━━ Document extract
The past week has been a roller-coaster.
Do you know the feeling when you know you’re doing the right thing, but everything you keep bumping into are obstacles upon obstacles upon obstacles? I sure do. I sure know how to feel sorry for myself. My mantra used to be: »I knew something was gonna go wrong.« I really liked that mantra. For a long time, it served me, because it saved me from responsibility. I hated responsibility and I never learned how to take responsibility … for my life. What does that even mean?
I liked my mantra, although the statement wasn’t actually true. I didn’t literally know what was going to happen, but I did always happily consider everything that could go wrong before everything that could go right. I was in the state of mind that Sara, my dear teacher, calls »God’s mercy«: when you think about the obstacle and you realize you really don’t want it to happen, but you feel like there’s nothing you can do to prevent it. You feel like somebody else is navigating your boat, while you sit silently under the deck; you’re small, yet you’re safe. And if the going gets rough, it’s not your fault.
I fell into that state a few times this week. I just stopped something and launched something new. I oh-so-know that what I started is the right thing. I can feel it in my body; I feel twinkles of excitement whenever I think about this project, and rushes of excitement when new ideas unfold and upgrade and reveal. It’s so right that it scares me.
━━━━
━━ Exercise data
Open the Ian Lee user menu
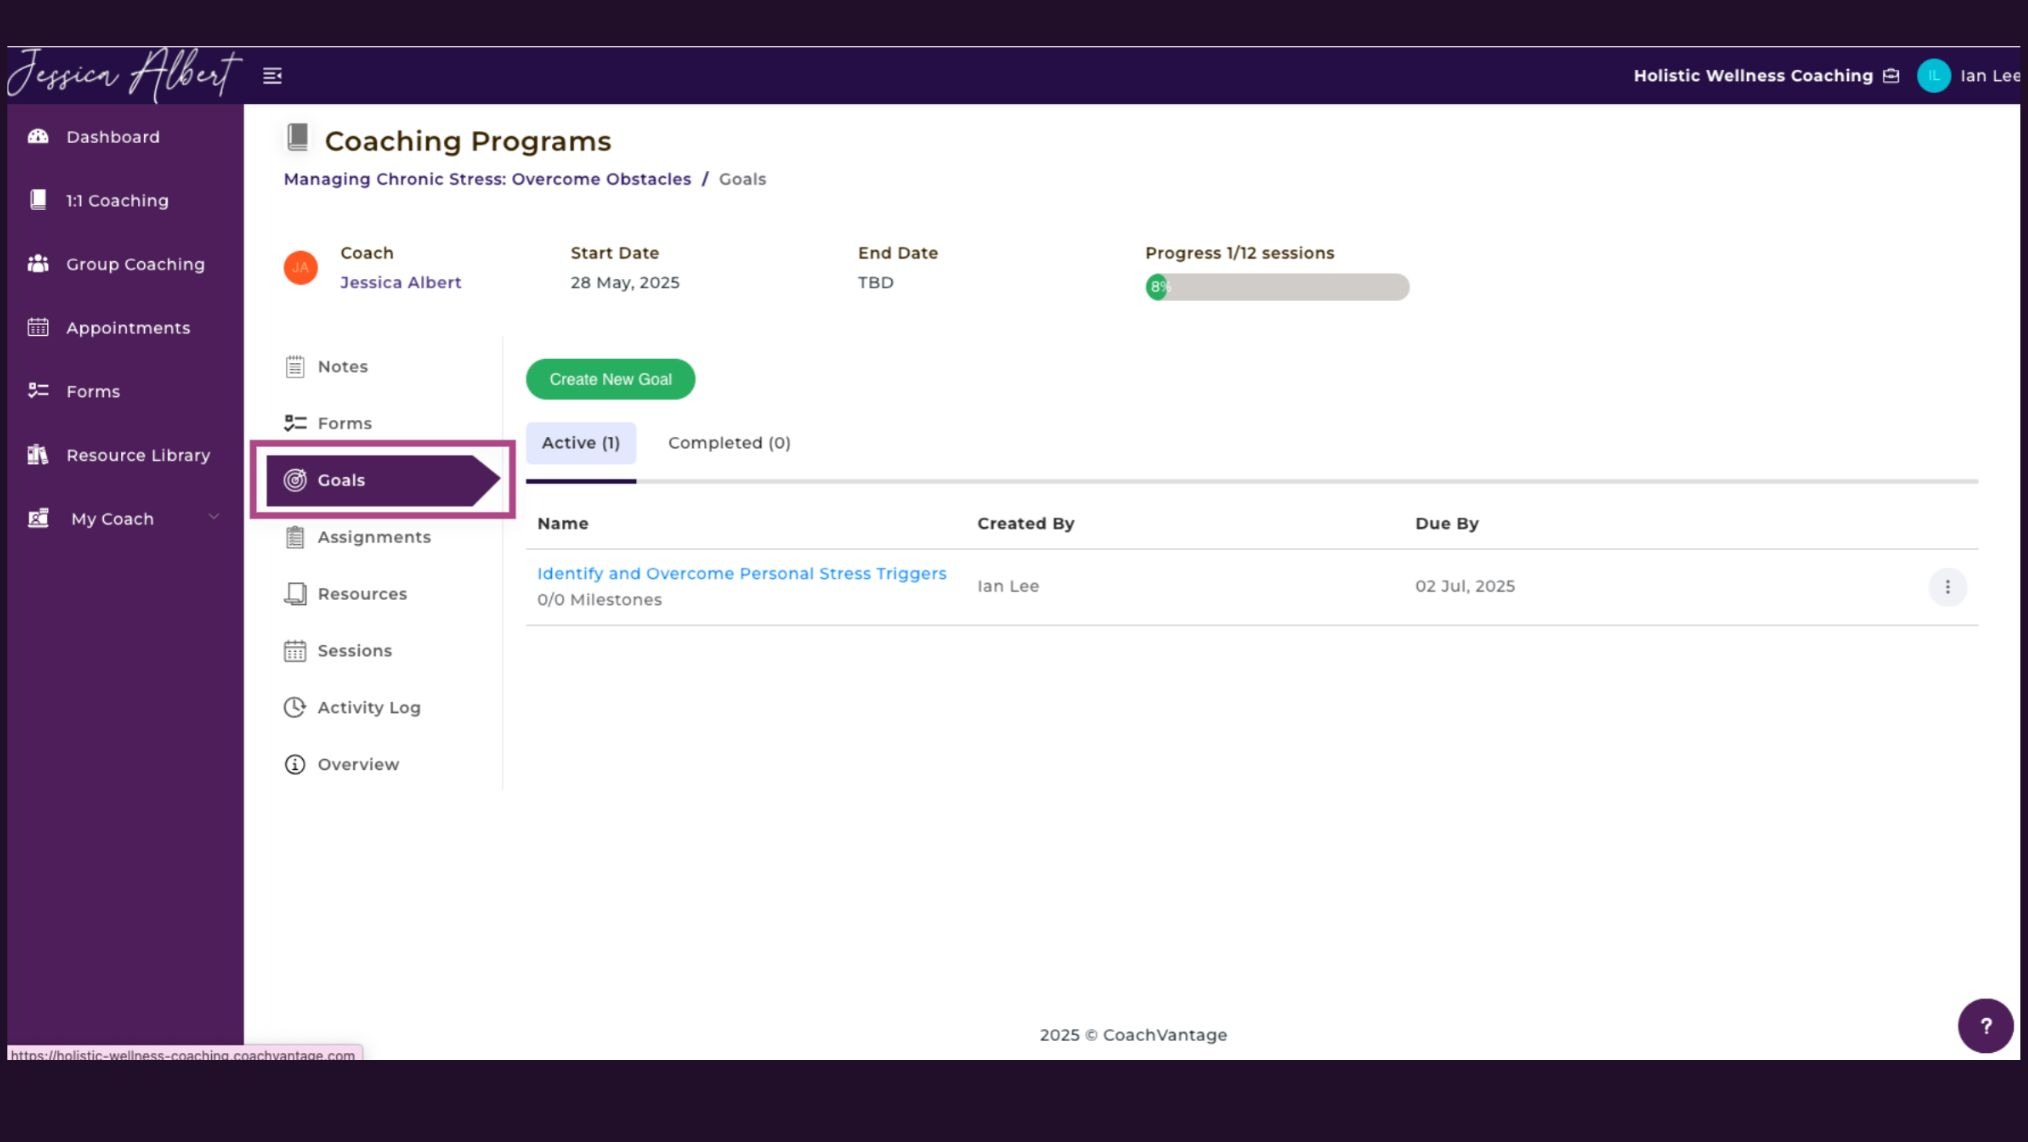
━━━━
◆ What you have to do ◆
Continue the personal essay about a difficult week and learning to take responsibility, starting right after its final sentence.

◆ Exercise answer ◆
So I go on … showing up late, not handling things, manifesting Svarun’s one-night-stand diseases, spilling chamomile tea all over the car, forgetting my laptop, forgetting the essentials, buying the wrong camera that the program doesn’t accept. There were approximately a million things why I could give up. But strangely my insistence seems to override my resistance. There have been a million instances when I could simply say: »The Universe is testing my persistence.« But I know that’s not the case. And another thing I know … I am responsible for my life. I take full responsibility for my life by always being in tune with what I feel. And I know that the obstacles I created are just my inability to accept … abundance. Abundance does not have one face alone. All that happened and nearly made me cry but in the end made me crack up open, is colorful and varied and very abundant. Oh, yeah.